Supplied data
# # #

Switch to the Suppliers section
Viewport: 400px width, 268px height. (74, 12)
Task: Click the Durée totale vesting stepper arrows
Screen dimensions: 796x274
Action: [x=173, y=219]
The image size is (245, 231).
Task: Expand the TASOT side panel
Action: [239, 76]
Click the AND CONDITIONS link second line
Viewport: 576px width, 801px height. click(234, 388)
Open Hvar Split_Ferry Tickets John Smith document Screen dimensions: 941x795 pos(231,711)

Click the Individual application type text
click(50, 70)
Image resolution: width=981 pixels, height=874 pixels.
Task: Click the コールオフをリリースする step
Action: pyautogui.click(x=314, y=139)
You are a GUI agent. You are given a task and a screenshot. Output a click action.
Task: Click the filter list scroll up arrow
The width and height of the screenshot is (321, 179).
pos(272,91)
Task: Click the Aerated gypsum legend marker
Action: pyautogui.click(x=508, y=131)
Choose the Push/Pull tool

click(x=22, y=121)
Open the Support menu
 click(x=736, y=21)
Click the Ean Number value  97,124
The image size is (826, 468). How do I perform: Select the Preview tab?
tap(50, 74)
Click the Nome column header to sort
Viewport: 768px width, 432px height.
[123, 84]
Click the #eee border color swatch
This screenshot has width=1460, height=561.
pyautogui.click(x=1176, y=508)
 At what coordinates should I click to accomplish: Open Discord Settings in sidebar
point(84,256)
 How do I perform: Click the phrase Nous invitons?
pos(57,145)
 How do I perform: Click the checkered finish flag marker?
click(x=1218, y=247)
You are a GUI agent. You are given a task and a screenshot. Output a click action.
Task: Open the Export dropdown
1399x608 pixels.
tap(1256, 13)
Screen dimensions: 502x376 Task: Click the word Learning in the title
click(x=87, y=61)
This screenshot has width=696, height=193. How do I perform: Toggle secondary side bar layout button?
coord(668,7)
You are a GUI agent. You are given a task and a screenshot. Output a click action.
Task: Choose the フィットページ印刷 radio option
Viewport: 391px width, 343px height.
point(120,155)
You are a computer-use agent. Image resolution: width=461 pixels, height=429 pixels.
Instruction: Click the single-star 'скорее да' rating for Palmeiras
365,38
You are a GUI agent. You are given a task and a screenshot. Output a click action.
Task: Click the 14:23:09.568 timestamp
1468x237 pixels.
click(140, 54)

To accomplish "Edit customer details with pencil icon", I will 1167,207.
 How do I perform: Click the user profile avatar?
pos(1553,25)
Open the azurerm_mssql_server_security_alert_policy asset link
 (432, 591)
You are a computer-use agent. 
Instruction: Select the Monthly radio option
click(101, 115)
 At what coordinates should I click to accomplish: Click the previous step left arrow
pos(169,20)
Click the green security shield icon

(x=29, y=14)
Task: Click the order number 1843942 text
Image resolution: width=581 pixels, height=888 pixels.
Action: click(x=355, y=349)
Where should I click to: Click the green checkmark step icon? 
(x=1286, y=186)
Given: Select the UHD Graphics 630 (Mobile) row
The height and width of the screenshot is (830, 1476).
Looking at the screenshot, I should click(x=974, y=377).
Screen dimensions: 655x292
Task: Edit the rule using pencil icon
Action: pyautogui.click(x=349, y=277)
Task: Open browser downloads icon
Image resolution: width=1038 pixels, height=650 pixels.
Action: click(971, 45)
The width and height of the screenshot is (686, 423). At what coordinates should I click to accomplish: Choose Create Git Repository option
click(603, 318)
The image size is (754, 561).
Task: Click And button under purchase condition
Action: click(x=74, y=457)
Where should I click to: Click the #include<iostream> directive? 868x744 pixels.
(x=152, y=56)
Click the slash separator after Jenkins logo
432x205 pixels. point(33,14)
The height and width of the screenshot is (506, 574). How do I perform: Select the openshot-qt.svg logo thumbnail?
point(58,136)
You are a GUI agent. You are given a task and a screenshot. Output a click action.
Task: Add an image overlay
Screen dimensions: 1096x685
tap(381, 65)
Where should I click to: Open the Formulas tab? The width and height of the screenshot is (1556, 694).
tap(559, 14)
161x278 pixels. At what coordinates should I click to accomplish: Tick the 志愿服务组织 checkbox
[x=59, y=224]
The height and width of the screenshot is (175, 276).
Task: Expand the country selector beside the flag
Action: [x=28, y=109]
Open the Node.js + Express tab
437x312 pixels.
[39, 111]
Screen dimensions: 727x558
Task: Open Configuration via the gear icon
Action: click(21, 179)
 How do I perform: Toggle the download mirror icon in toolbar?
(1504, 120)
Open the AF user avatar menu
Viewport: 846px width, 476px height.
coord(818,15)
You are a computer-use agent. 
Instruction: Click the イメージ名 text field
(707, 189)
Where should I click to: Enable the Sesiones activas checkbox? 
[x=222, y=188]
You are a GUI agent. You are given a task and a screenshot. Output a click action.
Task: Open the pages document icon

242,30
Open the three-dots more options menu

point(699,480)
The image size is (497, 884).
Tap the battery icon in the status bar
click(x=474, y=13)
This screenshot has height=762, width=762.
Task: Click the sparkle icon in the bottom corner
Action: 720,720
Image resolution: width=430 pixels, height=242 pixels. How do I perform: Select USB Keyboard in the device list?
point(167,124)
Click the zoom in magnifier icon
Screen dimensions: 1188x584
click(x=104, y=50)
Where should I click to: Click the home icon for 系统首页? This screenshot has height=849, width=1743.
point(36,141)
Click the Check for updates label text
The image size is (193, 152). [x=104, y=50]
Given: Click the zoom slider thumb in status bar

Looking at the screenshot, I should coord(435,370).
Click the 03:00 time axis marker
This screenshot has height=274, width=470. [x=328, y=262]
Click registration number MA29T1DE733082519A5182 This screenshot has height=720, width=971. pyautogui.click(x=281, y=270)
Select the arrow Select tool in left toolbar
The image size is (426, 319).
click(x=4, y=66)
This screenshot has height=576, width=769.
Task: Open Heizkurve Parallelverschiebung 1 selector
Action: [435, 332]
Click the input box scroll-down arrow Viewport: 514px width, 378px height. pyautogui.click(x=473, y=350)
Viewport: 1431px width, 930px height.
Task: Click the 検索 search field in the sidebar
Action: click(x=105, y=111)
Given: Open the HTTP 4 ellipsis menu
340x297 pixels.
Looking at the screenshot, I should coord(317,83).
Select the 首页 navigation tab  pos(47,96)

# # #

Request
Please copy the listing above word for word, keeping every line exactly as it appears.

Response to the task
Switch to the Suppliers section
Viewport: 400px width, 268px height. (74, 12)
Task: Click the Durée totale vesting stepper arrows
Screen dimensions: 796x274
Action: [x=173, y=219]
The image size is (245, 231).
Task: Expand the TASOT side panel
Action: [239, 76]
Click the AND CONDITIONS link second line
Viewport: 576px width, 801px height. click(234, 388)
Open Hvar Split_Ferry Tickets John Smith document Screen dimensions: 941x795 pos(231,711)

Click the Individual application type text
click(50, 70)
Image resolution: width=981 pixels, height=874 pixels.
Task: Click the コールオフをリリースする step
Action: pyautogui.click(x=314, y=139)
You are a GUI agent. You are given a task and a screenshot. Output a click action.
Task: Click the filter list scroll up arrow
The width and height of the screenshot is (321, 179).
pos(272,91)
Task: Click the Aerated gypsum legend marker
Action: pyautogui.click(x=508, y=131)
Choose the Push/Pull tool

click(x=22, y=121)
Open the Support menu
 click(x=736, y=21)
Click the Ean Number value  97,124
The image size is (826, 468). How do I perform: Select the Preview tab?
tap(50, 74)
Click the Nome column header to sort
Viewport: 768px width, 432px height.
[123, 84]
Click the #eee border color swatch
This screenshot has width=1460, height=561.
pyautogui.click(x=1176, y=508)
 At what coordinates should I click to accomplish: Open Discord Settings in sidebar
point(84,256)
 How do I perform: Click the phrase Nous invitons?
pos(57,145)
 How do I perform: Click the checkered finish flag marker?
click(x=1218, y=247)
You are a GUI agent. You are given a task and a screenshot. Output a click action.
Task: Open the Export dropdown
1399x608 pixels.
tap(1256, 13)
Screen dimensions: 502x376 Task: Click the word Learning in the title
click(x=87, y=61)
This screenshot has width=696, height=193. How do I perform: Toggle secondary side bar layout button?
coord(668,7)
You are a GUI agent. You are given a task and a screenshot. Output a click action.
Task: Choose the フィットページ印刷 radio option
Viewport: 391px width, 343px height.
point(120,155)
You are a computer-use agent. Image resolution: width=461 pixels, height=429 pixels.
Instruction: Click the single-star 'скорее да' rating for Palmeiras
365,38
You are a GUI agent. You are given a task and a screenshot. Output a click action.
Task: Click the 14:23:09.568 timestamp
1468x237 pixels.
click(140, 54)

To accomplish "Edit customer details with pencil icon", I will 1167,207.
 How do I perform: Click the user profile avatar?
pos(1553,25)
Open the azurerm_mssql_server_security_alert_policy asset link
 (432, 591)
You are a computer-use agent. 
Instruction: Select the Monthly radio option
click(101, 115)
 At what coordinates should I click to accomplish: Click the previous step left arrow
pos(169,20)
Click the green security shield icon

(x=29, y=14)
Task: Click the order number 1843942 text
Image resolution: width=581 pixels, height=888 pixels.
Action: click(x=355, y=349)
Where should I click to: Click the green checkmark step icon? 
(x=1286, y=186)
Given: Select the UHD Graphics 630 (Mobile) row
The height and width of the screenshot is (830, 1476).
Looking at the screenshot, I should click(x=974, y=377).
Screen dimensions: 655x292
Task: Edit the rule using pencil icon
Action: pyautogui.click(x=349, y=277)
Task: Open browser downloads icon
Image resolution: width=1038 pixels, height=650 pixels.
Action: click(971, 45)
The width and height of the screenshot is (686, 423). At what coordinates should I click to accomplish: Choose Create Git Repository option
click(603, 318)
The image size is (754, 561).
Task: Click And button under purchase condition
Action: click(x=74, y=457)
Where should I click to: Click the #include<iostream> directive? 868x744 pixels.
(x=152, y=56)
Click the slash separator after Jenkins logo
432x205 pixels. point(33,14)
The height and width of the screenshot is (506, 574). How do I perform: Select the openshot-qt.svg logo thumbnail?
point(58,136)
You are a GUI agent. You are given a task and a screenshot. Output a click action.
Task: Add an image overlay
Screen dimensions: 1096x685
tap(381, 65)
Where should I click to: Open the Formulas tab? The width and height of the screenshot is (1556, 694).
tap(559, 14)
161x278 pixels. At what coordinates should I click to accomplish: Tick the 志愿服务组织 checkbox
[x=59, y=224]
The height and width of the screenshot is (175, 276).
Task: Expand the country selector beside the flag
Action: [x=28, y=109]
Open the Node.js + Express tab
437x312 pixels.
[39, 111]
Screen dimensions: 727x558
Task: Open Configuration via the gear icon
Action: click(21, 179)
 How do I perform: Toggle the download mirror icon in toolbar?
(1504, 120)
Open the AF user avatar menu
Viewport: 846px width, 476px height.
coord(818,15)
You are a computer-use agent. 
Instruction: Click the イメージ名 text field
(707, 189)
Where should I click to: Enable the Sesiones activas checkbox? 
[x=222, y=188]
You are a GUI agent. You are given a task and a screenshot. Output a click action.
Task: Open the pages document icon

242,30
Open the three-dots more options menu

point(699,480)
The image size is (497, 884).
Tap the battery icon in the status bar
click(x=474, y=13)
This screenshot has height=762, width=762.
Task: Click the sparkle icon in the bottom corner
Action: 720,720
Image resolution: width=430 pixels, height=242 pixels. How do I perform: Select USB Keyboard in the device list?
point(167,124)
Click the zoom in magnifier icon
Screen dimensions: 1188x584
click(x=104, y=50)
Where should I click to: Click the home icon for 系统首页? This screenshot has height=849, width=1743.
point(36,141)
Click the Check for updates label text
The image size is (193, 152). [x=104, y=50]
Given: Click the zoom slider thumb in status bar

Looking at the screenshot, I should coord(435,370).
Click the 03:00 time axis marker
This screenshot has height=274, width=470. [x=328, y=262]
Click registration number MA29T1DE733082519A5182 This screenshot has height=720, width=971. pyautogui.click(x=281, y=270)
Select the arrow Select tool in left toolbar
The image size is (426, 319).
click(x=4, y=66)
This screenshot has height=576, width=769.
Task: Open Heizkurve Parallelverschiebung 1 selector
Action: [435, 332]
Click the input box scroll-down arrow Viewport: 514px width, 378px height. pyautogui.click(x=473, y=350)
Viewport: 1431px width, 930px height.
Task: Click the 検索 search field in the sidebar
Action: click(x=105, y=111)
Given: Open the HTTP 4 ellipsis menu
340x297 pixels.
Looking at the screenshot, I should coord(317,83).
Select the 首页 navigation tab  pos(47,96)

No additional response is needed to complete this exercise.